I once read an Anne Rice novel, just to see what all the fuss was about. I didn't like it -- too steamy and suffocating. I know some teens like them, but i have only one in my school library. Teens may read anything they can get their hands on, but I'm selective in what I offer and encourage. And so I resisted the lure of
Stephenie Meyer's Twilight saga, though I did buy them for the school, since they were so popular and had gotten some acclaim in the press. But because we're a boys' school, I didn't know whether anyone would read them. But then this spring one voracious reader in the ninth grade checked out the first one, then the second.... and two more boys followed, and so I decided to jump in for a taste. And boy, was I hooked! Or should I say "bitten"? (Nah.)

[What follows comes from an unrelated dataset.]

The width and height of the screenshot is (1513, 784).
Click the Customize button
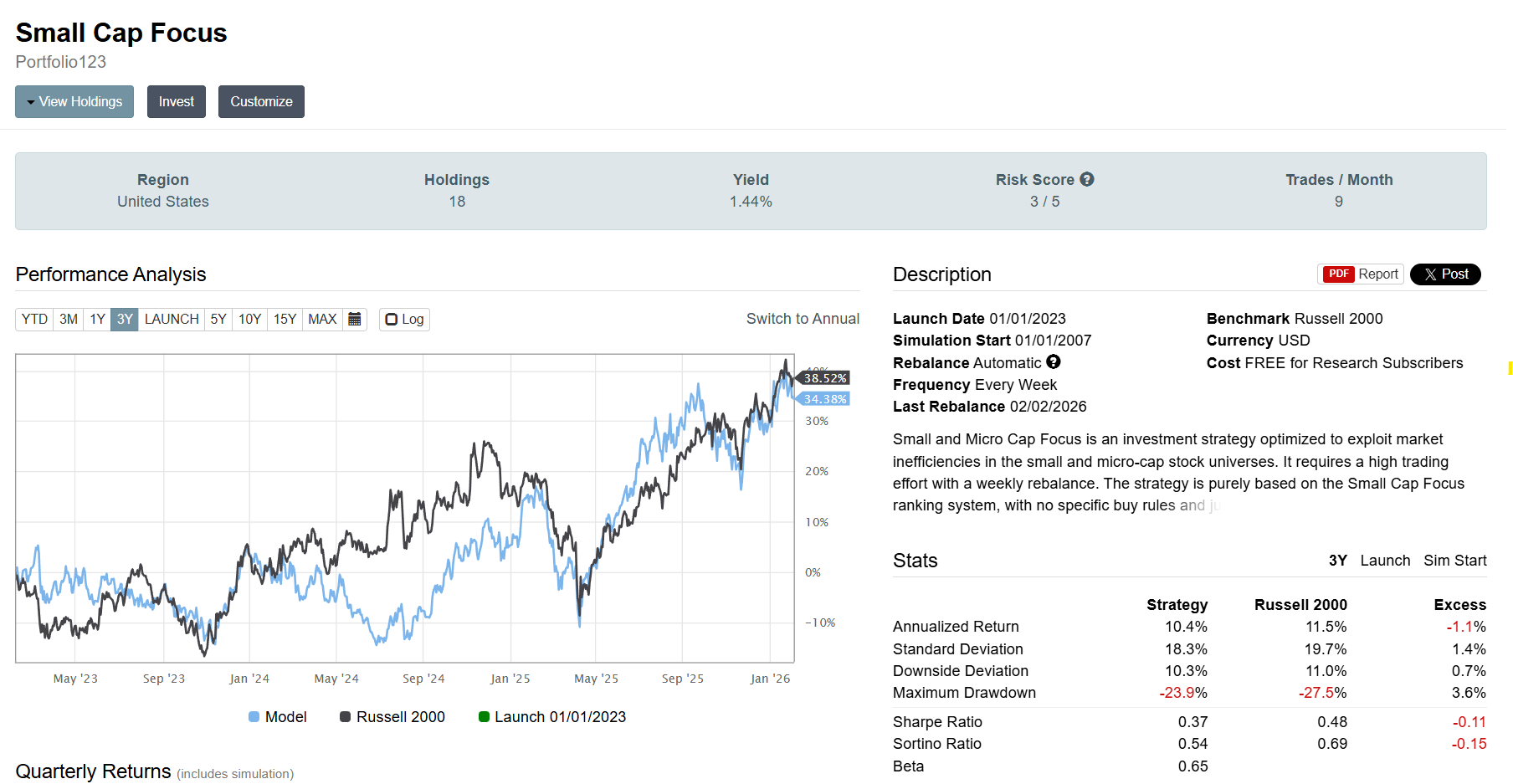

Because of the Pacific Northwest setting of dark conifers, fog and mist and the coast, I found the atmosphere much more to my liking than that of the steamy Rice world. Since I've been to the Oregon coast and fallen in love with it, I also loved traveling mentally up to the Olympic Peninsula and living in the tiny (but now very famous) logging town of Forks, Washington, and the ocean-bounded Quileute reservation just down the road.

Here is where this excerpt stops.